A necessidade de aprimorar a governança global por meio de
uma nova arquitetura financeira ocupa lugar de destaque na
agenda do G-20, em que os países de economias emergentes
procuram exercer maior protagonismo e influência nas
tratativas sobre o tema. Exemplifica tal influência a expectativa
do grupo de que as negociações sobre a reforma do sistema de
quotas do Fundo Monetário Internacional, ora em curso,
resulte em maior peso das economias emergentes e dos países
em desenvolvimento em geral naquele organismo, pleito
também defendido pelo Brasil.
Considerando que a inserção internacional do Brasil tem na atuação em foros multilaterais instrumento privilegiado para o tratamento dos principais temas da agenda global nas mais diferentes áreas, julgue (C ou E) o item subsequente, relativos a esse tema.
A Conferência das Nações Unidas sobre Comércio e Desenvolvimento (UNCTAD) representa, no presente, importante espaço de apoio aos países em desenvolvimento no que diz respeito ao seguimento e à implementação dos Objetivos de Desenvolvimento Sustentável que conformam a Agenda 2030 para o desenvolvimento sustentável e, de modo particular, daqueles voltados para a dimensão econômica.
Considerando que a inserção internacional do Brasil tem na atuação em foros multilaterais instrumento privilegiado para o tratamento dos principais temas da agenda global nas mais diferentes áreas, julgue (C ou E) o item subsequente, relativos a esse tema.
A decisão dos Estados Unidos da América de abandonar o
Acordo de Paris aumentou as incertezas sobre o efetivo
cumprimento das metas assumidas pelos países que o
ratificaram.
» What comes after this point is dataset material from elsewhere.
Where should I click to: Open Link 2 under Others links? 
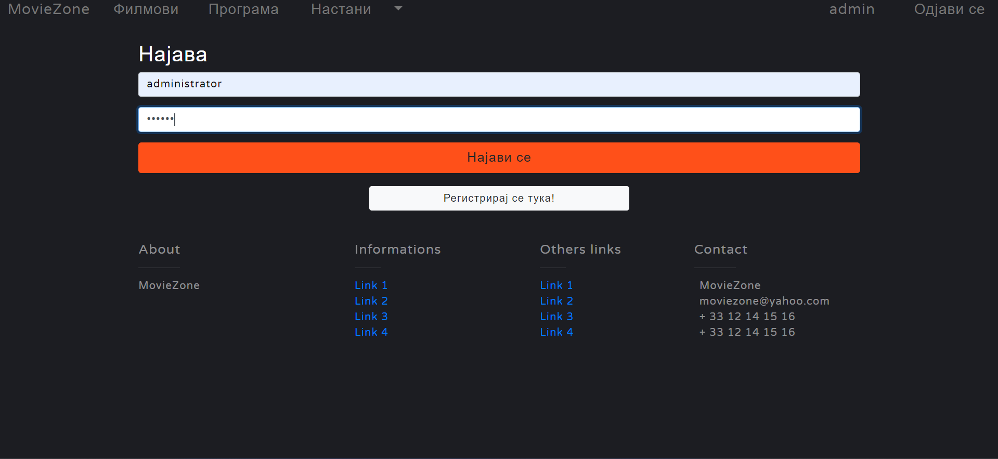click(x=556, y=301)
Nesse contexto, o Brasil reiterou a disposição de
trabalhar com os demais signatários para rever os
compromissos assumidos, de modo a mitigar os impactos da
retirada norte-americana e salvaguardar o objetivo de manter
a temperatura média da Terra em, no máximo, 2 ºC acima dos
níveis pré-industriais.
Com relação à influência de indivíduos e de movimentos sociais na construção das agendas políticas domésticas e no debate e monitoramento de iniciativas voltadas para os principais temas globais, julgue o item que se segue.
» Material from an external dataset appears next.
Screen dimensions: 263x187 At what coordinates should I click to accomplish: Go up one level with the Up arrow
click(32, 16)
A construção de governança no campo internacional reflete o
esforço das organizações não governamentais em lograr
maiores níveis de coordenação mútua e de atuação
independente dos governos nacionais em temas afetos
notadamente ao desenvolvimento, ao meio ambiente e à
promoção de direitos humanos.
Com relação à influência de indivíduos e de movimentos sociais na construção das agendas políticas domésticas e no debate e monitoramento de iniciativas voltadas para os principais temas globais, julgue o item que se segue.
A Agenda 2030 para o Desenvolvimento Sustentável,
proposta pela Organização das Nações Unidas (ONU), não
se refere expressamente à dimensão cultural, o que sugere
baixa capacidade de influência dos movimentos sociais da
área na construção de agendas e de mecanismos de
governança afetos à cultura no plano global.